* **Activity**: Reproduce the records below word for word.

(Material provided begins)

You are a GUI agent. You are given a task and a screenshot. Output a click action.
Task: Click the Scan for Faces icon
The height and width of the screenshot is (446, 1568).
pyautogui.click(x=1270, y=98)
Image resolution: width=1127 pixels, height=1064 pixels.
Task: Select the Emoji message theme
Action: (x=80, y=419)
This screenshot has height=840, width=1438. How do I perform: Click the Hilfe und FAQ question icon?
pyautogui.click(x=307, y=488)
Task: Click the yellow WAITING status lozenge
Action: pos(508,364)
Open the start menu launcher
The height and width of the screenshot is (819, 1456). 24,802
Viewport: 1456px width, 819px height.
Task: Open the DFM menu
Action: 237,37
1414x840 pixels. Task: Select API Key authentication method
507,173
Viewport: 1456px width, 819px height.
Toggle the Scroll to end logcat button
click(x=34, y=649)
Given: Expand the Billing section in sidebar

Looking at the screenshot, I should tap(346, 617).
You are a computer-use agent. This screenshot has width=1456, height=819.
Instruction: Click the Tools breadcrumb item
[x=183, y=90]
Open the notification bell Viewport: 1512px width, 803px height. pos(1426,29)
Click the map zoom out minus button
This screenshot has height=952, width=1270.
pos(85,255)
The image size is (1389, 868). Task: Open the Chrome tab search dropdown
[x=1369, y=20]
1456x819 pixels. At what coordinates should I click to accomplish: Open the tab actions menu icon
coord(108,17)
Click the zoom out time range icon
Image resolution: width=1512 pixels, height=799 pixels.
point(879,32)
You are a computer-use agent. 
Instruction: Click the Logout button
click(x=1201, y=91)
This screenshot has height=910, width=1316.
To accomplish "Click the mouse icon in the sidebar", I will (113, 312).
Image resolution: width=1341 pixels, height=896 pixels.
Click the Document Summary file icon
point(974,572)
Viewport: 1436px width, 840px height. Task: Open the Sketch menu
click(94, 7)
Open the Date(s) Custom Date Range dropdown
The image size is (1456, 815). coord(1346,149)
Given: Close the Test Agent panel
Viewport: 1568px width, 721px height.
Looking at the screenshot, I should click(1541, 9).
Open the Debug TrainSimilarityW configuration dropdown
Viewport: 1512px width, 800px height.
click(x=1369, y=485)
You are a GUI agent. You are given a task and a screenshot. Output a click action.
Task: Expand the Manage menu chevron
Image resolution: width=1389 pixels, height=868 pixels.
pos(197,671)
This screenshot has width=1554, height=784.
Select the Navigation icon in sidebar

(Material provided ends)

* **Answer for the task**:
You are a GUI agent. You are given a task and a screenshot. Output a click action.
Task: Click the Scan for Faces icon
The height and width of the screenshot is (446, 1568).
pyautogui.click(x=1270, y=98)
Image resolution: width=1127 pixels, height=1064 pixels.
Task: Select the Emoji message theme
Action: (x=80, y=419)
This screenshot has height=840, width=1438. How do I perform: Click the Hilfe und FAQ question icon?
pyautogui.click(x=307, y=488)
Task: Click the yellow WAITING status lozenge
Action: pos(508,364)
Open the start menu launcher
The height and width of the screenshot is (819, 1456). 24,802
Viewport: 1456px width, 819px height.
Task: Open the DFM menu
Action: 237,37
1414x840 pixels. Task: Select API Key authentication method
507,173
Viewport: 1456px width, 819px height.
Toggle the Scroll to end logcat button
click(x=34, y=649)
Given: Expand the Billing section in sidebar

Looking at the screenshot, I should tap(346, 617).
You are a computer-use agent. This screenshot has width=1456, height=819.
Instruction: Click the Tools breadcrumb item
[x=183, y=90]
Open the notification bell Viewport: 1512px width, 803px height. pos(1426,29)
Click the map zoom out minus button
This screenshot has height=952, width=1270.
pos(85,255)
The image size is (1389, 868). Task: Open the Chrome tab search dropdown
[x=1369, y=20]
1456x819 pixels. At what coordinates should I click to accomplish: Open the tab actions menu icon
coord(108,17)
Click the zoom out time range icon
Image resolution: width=1512 pixels, height=799 pixels.
point(879,32)
You are a computer-use agent. 
Instruction: Click the Logout button
click(x=1201, y=91)
This screenshot has height=910, width=1316.
To accomplish "Click the mouse icon in the sidebar", I will (113, 312).
Image resolution: width=1341 pixels, height=896 pixels.
Click the Document Summary file icon
point(974,572)
Viewport: 1436px width, 840px height. Task: Open the Sketch menu
click(94, 7)
Open the Date(s) Custom Date Range dropdown
The image size is (1456, 815). coord(1346,149)
Given: Close the Test Agent panel
Viewport: 1568px width, 721px height.
Looking at the screenshot, I should click(1541, 9).
Open the Debug TrainSimilarityW configuration dropdown
Viewport: 1512px width, 800px height.
click(x=1369, y=485)
You are a GUI agent. You are given a task and a screenshot. Output a click action.
Task: Expand the Manage menu chevron
Image resolution: width=1389 pixels, height=868 pixels.
pos(197,671)
This screenshot has width=1554, height=784.
Select the Navigation icon in sidebar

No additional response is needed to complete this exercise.